In case you have missed it, I have less than a week before baby Lawson arrives. Assuming his name stays Lawson. Which I am 99% sure that it will, but we have been known to change our mind on the whole name our baby thing. So if you have any negative comments about the name Lawson, keep them to yourself. It is a family name and we like it.
Anyway.....in a week my life will be totally changing and things will be a little crazy and to say I am nervous is an understatement. I know how I am after having a baby and it isn't pretty. For about two weeks I am the most emotional, most crying lady on the planet. Okay, maybe more like three weeks. Throw in some sleep deprivation and things get ugly quickly. So, fair warning, after this baby is here this blog may have a slightly different feel for a few weeks. Feel free to comment and tell me it is all my hormones. Or not. I may start crying.
Back to Friday. Today I thought it would be good to stick to what I know. Just a regular Friday post. With some totally random tidbits of information. Hope I haven't already shared these random things....if I have, well, read them again.
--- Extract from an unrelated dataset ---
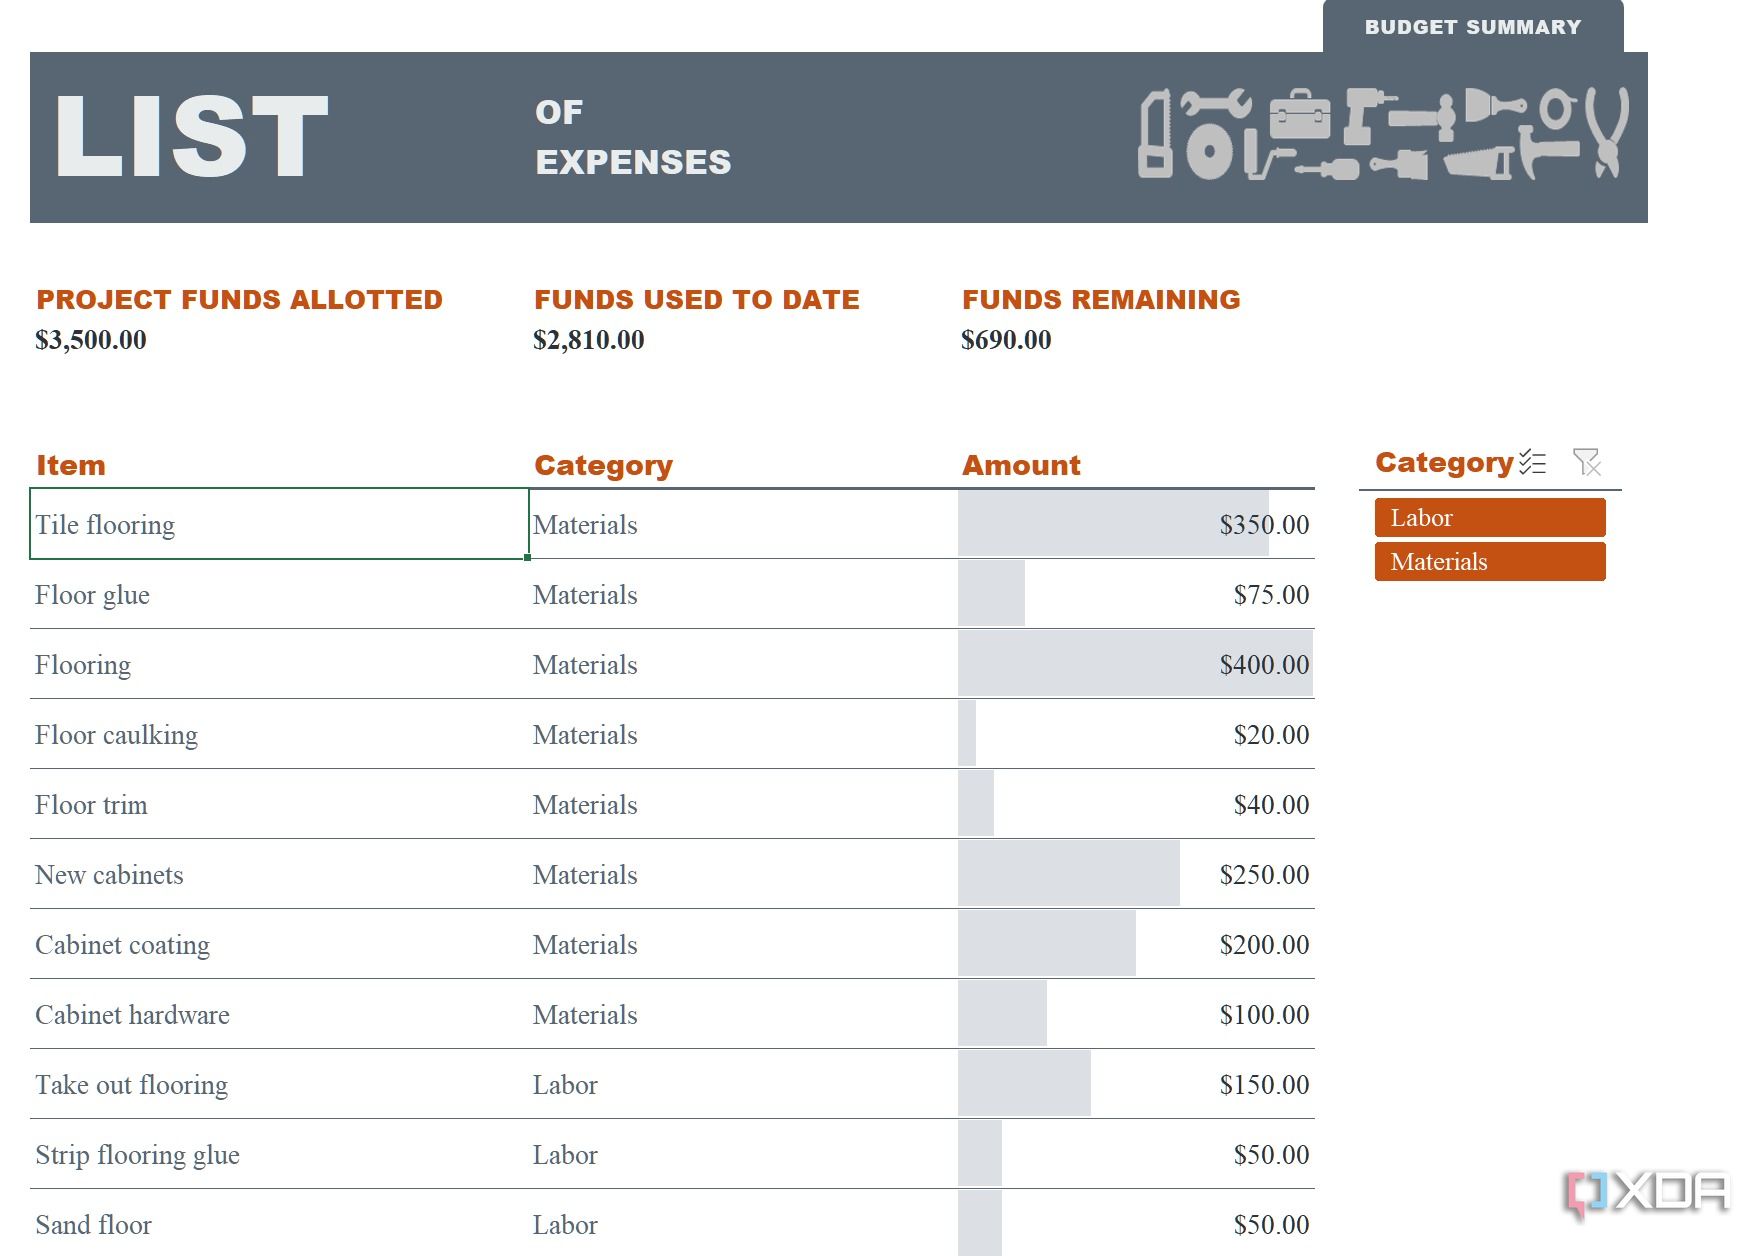The image size is (1764, 1256).
Task: Switch to the BUDGET SUMMARY tab
Action: [1473, 27]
1. Isabelle has been referring to the baby as baby Jack for quite some time. We initially thought that would be our name. Then it showed up as the 13th most popular name and I changed my mind. Both of my girls got super common names and I didn't want to make the mistake again. Now that we say baby Lawson, she gets quite a kick out of arguing with me. She knows it is Lawson, but thinks it is hysterical to call him Jack. However, Molly has been on my side. Until this morning when out of nowhere she called the baby Jack and when I corrected her she started cracking up and said, "No. Baby Jack." Hopefully this kid doesn't get too confused by his sisters calling him Jack.
2. The sleeping in the same room thing is not going as great as I hoped it would. Molly does NOT like to sleep in a room with other people. So every nap time and every bedtime we have to put Molly to sleep first, and then after she is asleep, put Isabelle down. That works for now, but eventually we will need to have them just go to sleep. When we try to put them down at the same time we are up for hours trying to get them to sleep until we give up and put Belle in our bed until Molly falls asleep. Mornings aren't any better. If one wakes up, the other one gets woken up. Today someone woke up at 4:30 am, so both girls were in our room at 4:30 am. OUCH. Luckily, J got Molly back to sleep and Belle stayed in bed with us and went back to sleep.
3. Tonight is date night with the hubs. I am pretty excited. Even if we are just going to dinner. J wants to do something else like a movie or something, but the thought of sitting in a movie theater for two hours is not currently my idea of fun. Maybe we will rent a movie. Seen anything good? Oh and in case you are wondering, we are going to my fav restaurant, Red Rock Canyon Grill. I might eat everything on the menu. (another clue as to why I am so HUGE this pregnancy)
4. I have been like a crazy lady these past few weeks preparing for having a newborn in the house. For some reason I feel like I won't go into labor until I have everything ready. (btw, I was hoping to go into labor early, but doesn't look like it will happen) Then I realized the car seat is still in the attic. So I have been begging Jason to get it down and put it in the van...so that I can just have this baby already. Jason has not done it. He is so busy at work (and at home, really) that he is actually praying against my wishes to have this kid early. NOT NICE. And yes, I do realize that my thinking is not rational.....but nonetheless, I thought it was worth a try.
5. Monday is Isabelle appt with an ENT to check out her adenoids. Her pediatrician thinks she may have enlarged adenoids. If so, surgery is a possibility to remove them. Most of me prays and hopes that after we go they say that she is fine and doesn't need surgery (because that FREAKS me out). However, a small, very small part of me hopes that they find something that can explain all the symptoms she has. Coming home with them saying she is fine means that they don't know why she snores louder than any human on the face of the planet and never breathes through her nose and has lips so cracked they bleed, and doesn't eat even when she is fixed her favorite dinner....and on and on. I guess what I am saying is, I hope they find the cause, and that the solution IS NOT surgery. I'll keep you posted.
Hope you have a great weekend. For those of you that pray, say a little prayer for me. You know, that maybe I can go into labor today, that this time around the birth will be drama free, all that good stuff!